Bottom line, it is highly UNLIKELY IRCC will provide expedited processing so an individual will qualify for a particular visa to some other country. That really is how it is. Really.
And, after all, you probably do not really need Canadian citizenship for the job. American citizenship probably qualifies as well.
That said, there is (usually) no harm in asking.
In the not so distant past, however, an urgent processing request based on employment advantages abroad tended to signal applying-on-the-way-to-the-airport or seeking-a-passport-of-convenience (as in a passport that would, for example, expand career opportunities in countries other than Canada), which in turn tended to trigger elevated scrutiny and the opposite of expedited processing, resulting in non-routine processing significantly increasing the time line. Indeed, for a couple years this could be a factual basis for denying the application based on lack of intent to CONTINUE living in Canada, until the current Liberal government repealed that provision. But make no mistake, even before the Harper government adopted the intent-to-continue-residing requirement, applicants perceived to be applying-on-the-way-to-the-airport or seeking-a-passport-of-convenience tended to encounter higher hurdles taking much longer. And that was first formalized under a Liberal government when it adopted an Operational Bulletin which prescribed related factors to be reasons-to-question-residency (in other words, criteria triggering the issuance of RQ, or as many think of it, the dreaded RQ).

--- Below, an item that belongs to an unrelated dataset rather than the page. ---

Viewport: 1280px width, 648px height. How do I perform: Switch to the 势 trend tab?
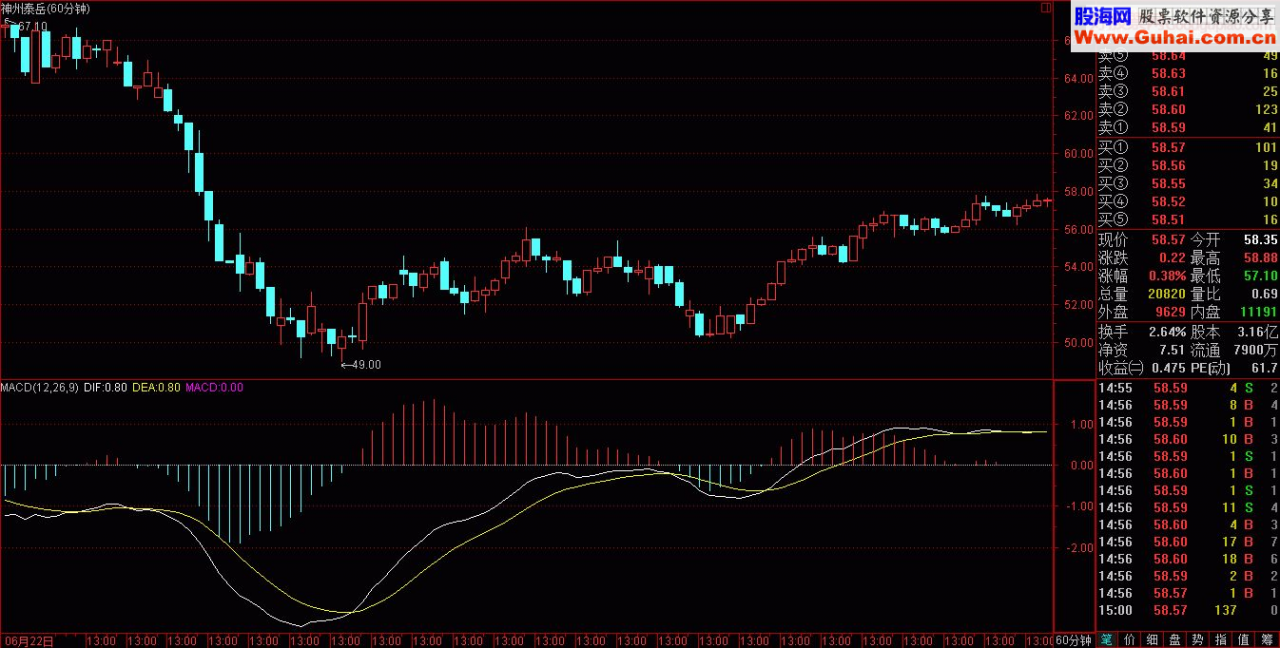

There appear to be more recent reports indicating that factors which might give the impression the applicant is applying-on-the-way-to-the-airport or seeking-a-passport-of-convenience might not automatically trigger such severe non-routine processing these days. My sense is that is very much a IT-DEPENDS matter, depending on additional facts and circumstances, with strength of the case looming center stage.
But the odds are so low that IRCC will expedite processing in this scenario, asking for it is probably a rather foolish gamble.
FWIW.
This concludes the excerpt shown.